WHAT TO PRODUCE: Rewrite the material below with every "agent" changed to "assistant" and everything else left as it is. Leave the pictures out of your answer.

Records from a collection:
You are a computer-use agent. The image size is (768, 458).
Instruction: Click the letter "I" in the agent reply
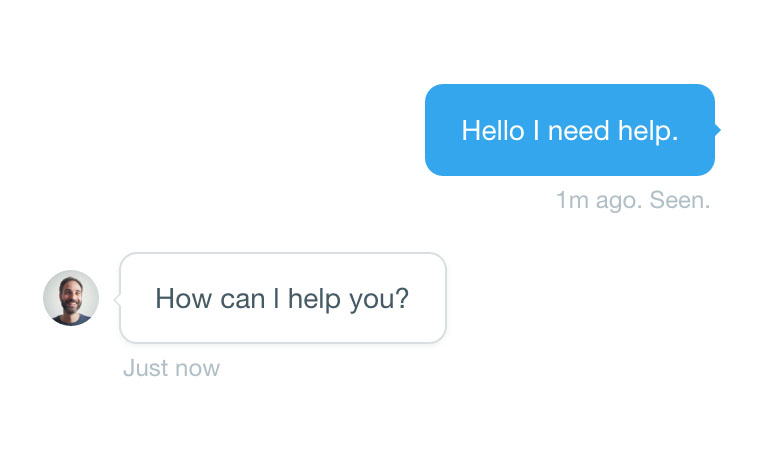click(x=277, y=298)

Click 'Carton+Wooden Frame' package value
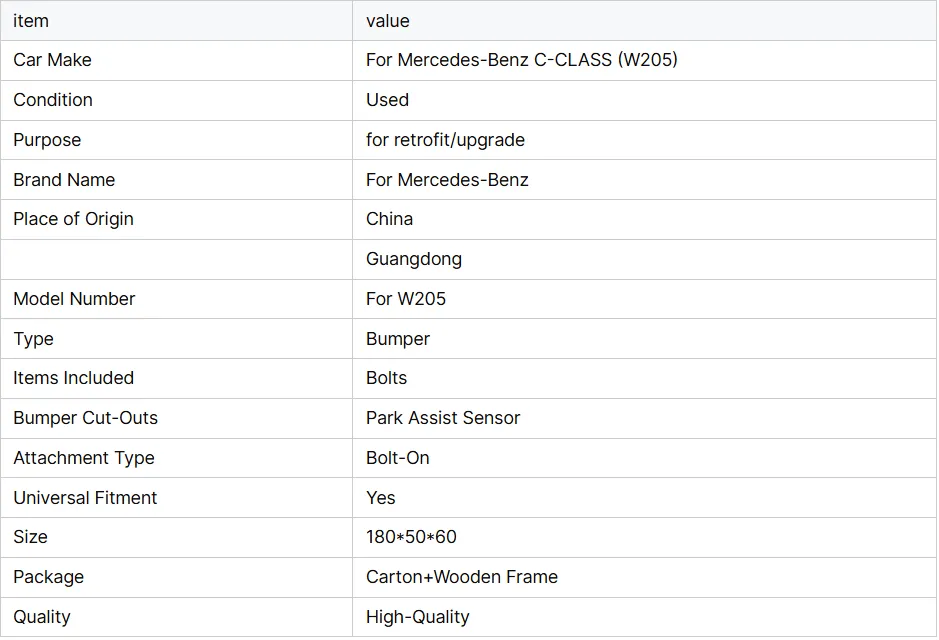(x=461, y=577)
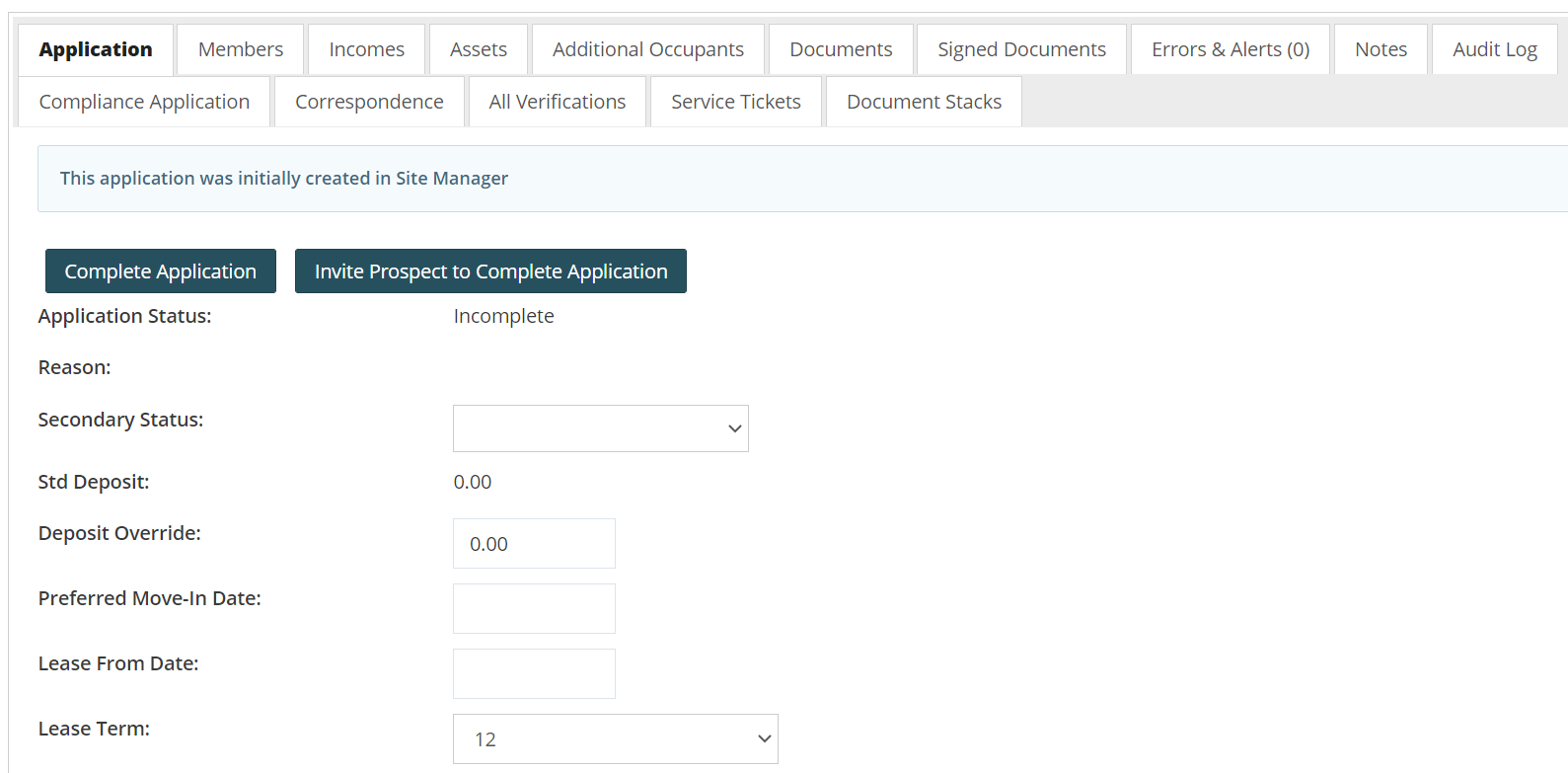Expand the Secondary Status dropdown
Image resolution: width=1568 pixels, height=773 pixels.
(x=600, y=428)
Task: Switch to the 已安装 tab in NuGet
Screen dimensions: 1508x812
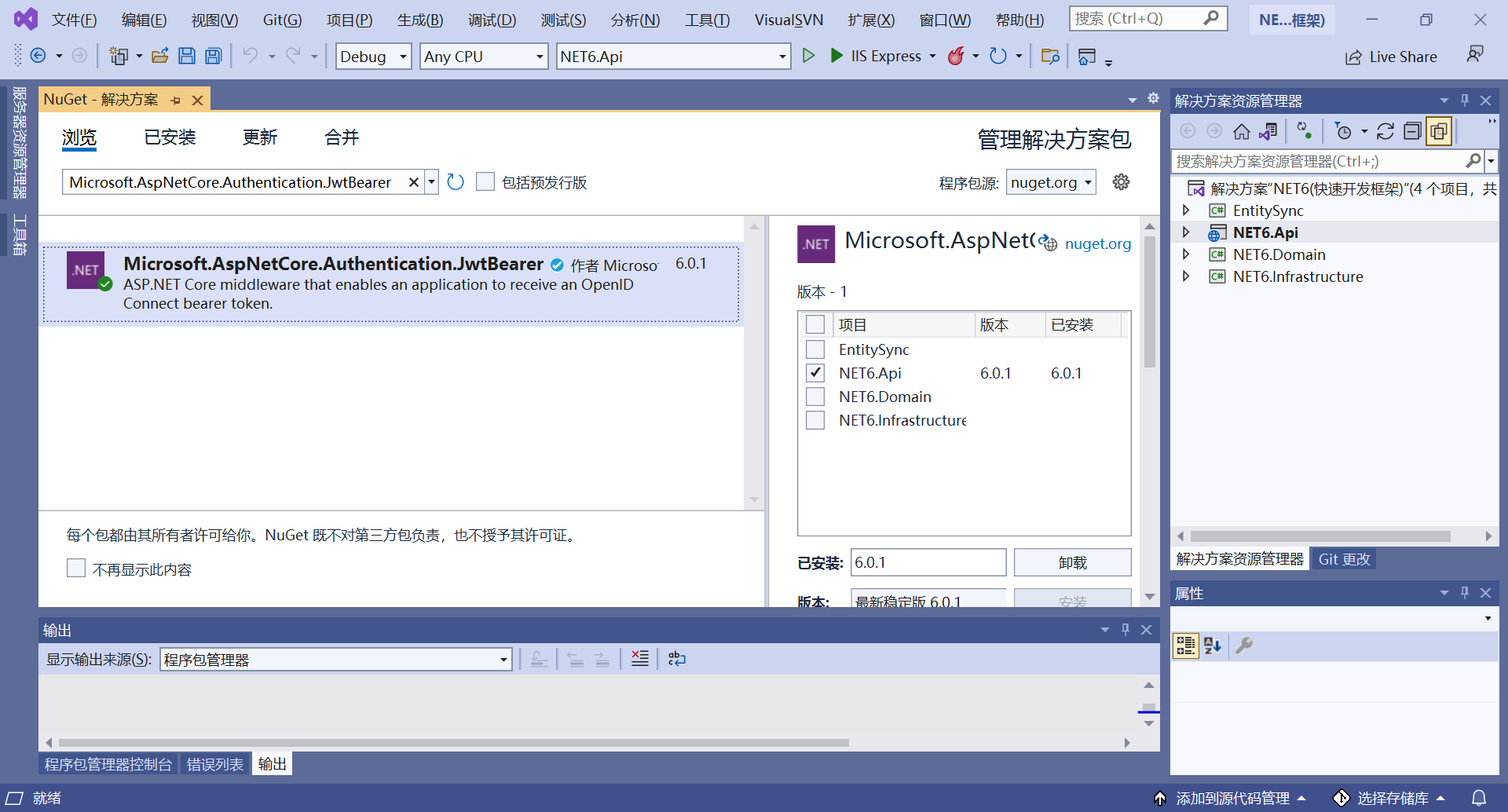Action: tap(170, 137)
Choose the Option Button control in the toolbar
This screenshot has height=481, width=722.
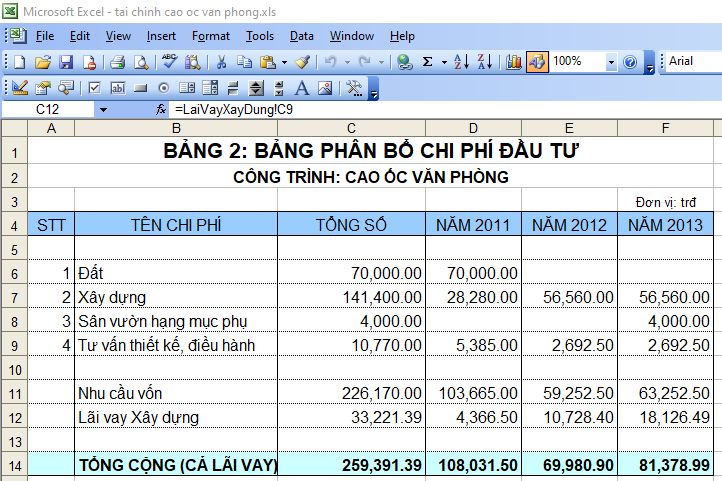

ANSWER BELOW:
You are a computer-use assistant. The image size is (768, 458).
Instruction: Click the letter "I" in the assistant reply
click(x=277, y=298)

Click 'Carton+Wooden Frame' package value
(x=461, y=577)
Expand the Secondary Status dropdown
Image resolution: width=1568 pixels, height=773 pixels.
(x=600, y=428)
Task: Switch to the 已安装 tab in NuGet
Screen dimensions: 1508x812
Action: tap(170, 137)
Choose the Option Button control in the toolbar
This screenshot has height=481, width=722.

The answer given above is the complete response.